Stored records:
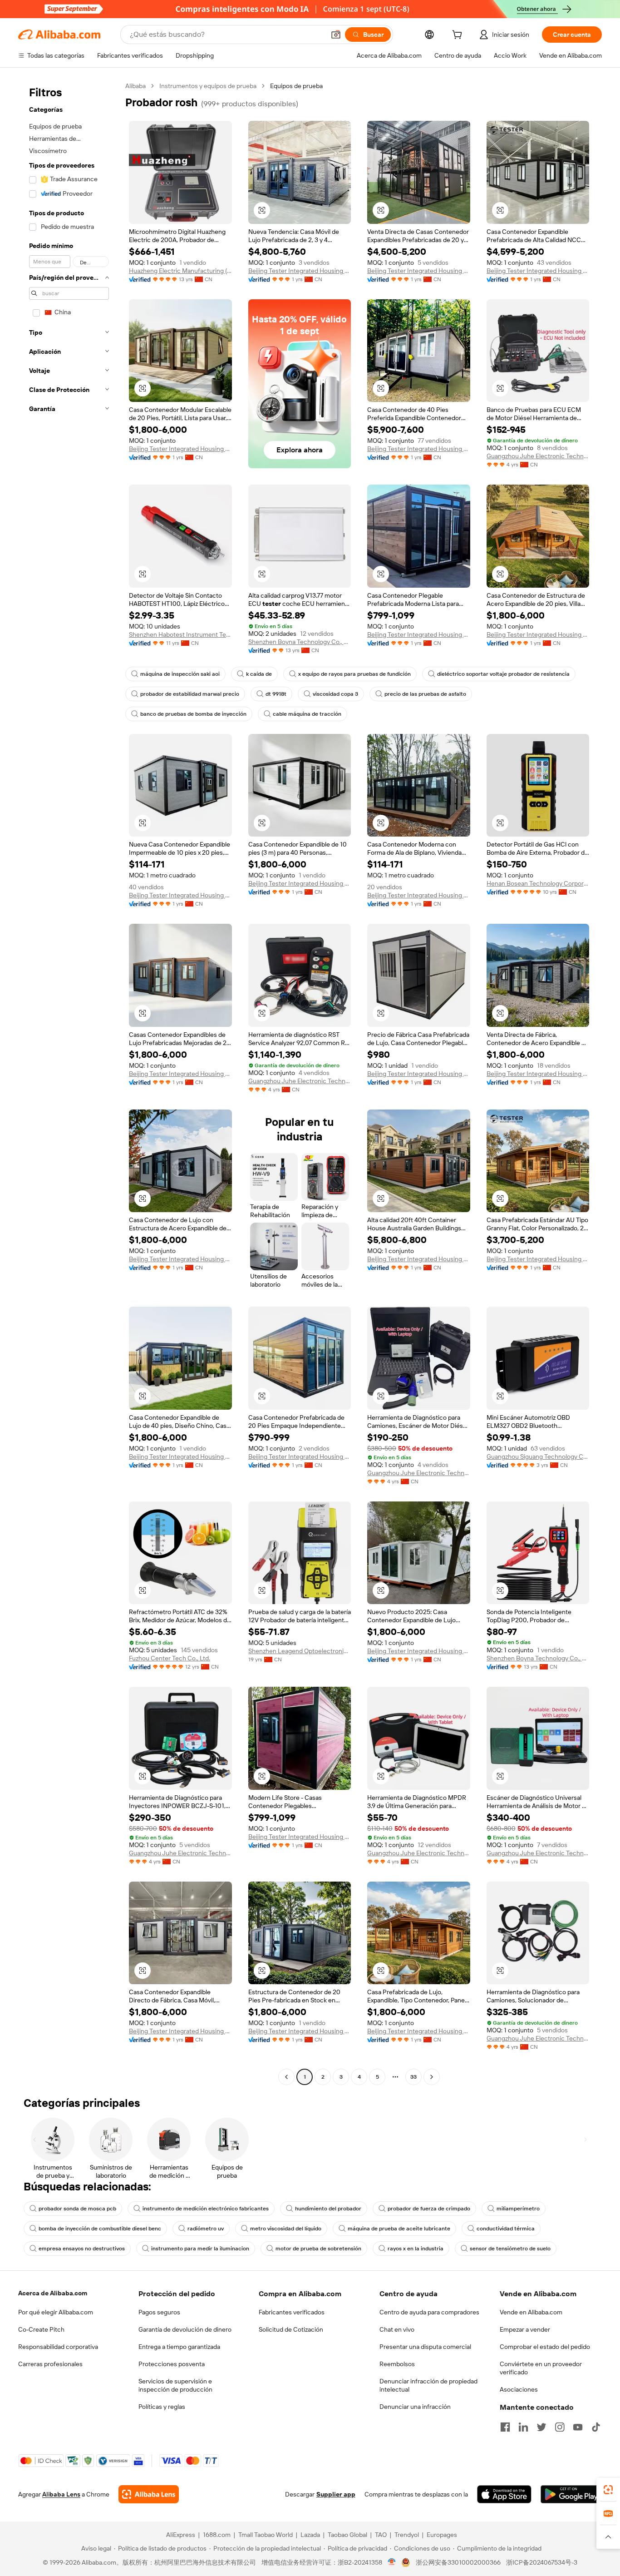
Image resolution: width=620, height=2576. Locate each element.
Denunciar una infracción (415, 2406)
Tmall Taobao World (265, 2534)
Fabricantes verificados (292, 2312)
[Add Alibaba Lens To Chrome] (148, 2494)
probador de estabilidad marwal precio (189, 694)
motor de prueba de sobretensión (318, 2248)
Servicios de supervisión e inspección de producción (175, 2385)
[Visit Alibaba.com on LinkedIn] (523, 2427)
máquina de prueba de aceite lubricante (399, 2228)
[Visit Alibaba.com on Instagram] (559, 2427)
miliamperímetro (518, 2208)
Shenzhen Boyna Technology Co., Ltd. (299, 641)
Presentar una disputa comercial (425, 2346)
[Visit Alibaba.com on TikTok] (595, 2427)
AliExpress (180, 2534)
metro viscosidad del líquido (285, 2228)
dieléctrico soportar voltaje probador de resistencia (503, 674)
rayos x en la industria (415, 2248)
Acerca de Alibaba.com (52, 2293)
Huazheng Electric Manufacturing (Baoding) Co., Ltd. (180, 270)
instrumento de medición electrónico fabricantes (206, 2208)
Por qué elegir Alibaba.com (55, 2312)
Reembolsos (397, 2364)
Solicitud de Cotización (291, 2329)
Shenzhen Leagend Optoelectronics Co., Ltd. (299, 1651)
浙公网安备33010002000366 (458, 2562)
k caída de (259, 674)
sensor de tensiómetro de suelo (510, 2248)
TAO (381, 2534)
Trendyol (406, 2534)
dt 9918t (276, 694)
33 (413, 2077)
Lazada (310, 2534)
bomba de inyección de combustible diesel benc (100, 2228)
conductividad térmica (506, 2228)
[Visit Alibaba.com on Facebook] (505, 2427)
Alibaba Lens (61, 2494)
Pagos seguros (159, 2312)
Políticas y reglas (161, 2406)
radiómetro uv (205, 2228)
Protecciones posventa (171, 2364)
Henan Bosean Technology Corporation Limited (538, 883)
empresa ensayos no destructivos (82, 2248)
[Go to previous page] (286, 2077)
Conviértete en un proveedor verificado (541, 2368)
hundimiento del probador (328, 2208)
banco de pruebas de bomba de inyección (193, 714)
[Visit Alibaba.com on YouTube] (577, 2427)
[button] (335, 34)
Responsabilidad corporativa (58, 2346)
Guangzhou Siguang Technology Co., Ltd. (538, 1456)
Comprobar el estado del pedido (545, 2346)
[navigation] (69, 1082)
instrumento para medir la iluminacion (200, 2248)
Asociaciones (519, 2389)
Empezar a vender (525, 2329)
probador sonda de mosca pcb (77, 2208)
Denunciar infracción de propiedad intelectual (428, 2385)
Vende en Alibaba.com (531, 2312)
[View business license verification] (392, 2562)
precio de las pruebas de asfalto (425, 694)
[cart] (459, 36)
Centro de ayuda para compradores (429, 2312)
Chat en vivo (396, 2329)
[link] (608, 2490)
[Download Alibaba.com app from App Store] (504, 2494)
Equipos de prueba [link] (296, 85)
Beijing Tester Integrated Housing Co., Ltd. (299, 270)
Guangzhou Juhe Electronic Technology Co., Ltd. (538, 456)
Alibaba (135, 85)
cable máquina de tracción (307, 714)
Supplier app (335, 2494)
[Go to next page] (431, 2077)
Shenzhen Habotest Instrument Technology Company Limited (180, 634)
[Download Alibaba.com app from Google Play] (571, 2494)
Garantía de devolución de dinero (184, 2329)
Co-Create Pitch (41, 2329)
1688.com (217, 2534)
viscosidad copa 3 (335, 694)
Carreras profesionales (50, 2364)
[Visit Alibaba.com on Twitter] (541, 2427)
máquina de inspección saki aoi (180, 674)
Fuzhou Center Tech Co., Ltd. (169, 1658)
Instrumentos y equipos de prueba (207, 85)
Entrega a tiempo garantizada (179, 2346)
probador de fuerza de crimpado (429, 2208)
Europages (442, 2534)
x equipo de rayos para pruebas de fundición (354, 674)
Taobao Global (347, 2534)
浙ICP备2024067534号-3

### EXERCISE REQUIREMENTS
Report each line above containing the string "inyección".

### SOLUTION TO THE EXERCISE
bomba de inyección de combustible diesel benc (100, 2228)
banco de pruebas de bomba de inyección (193, 714)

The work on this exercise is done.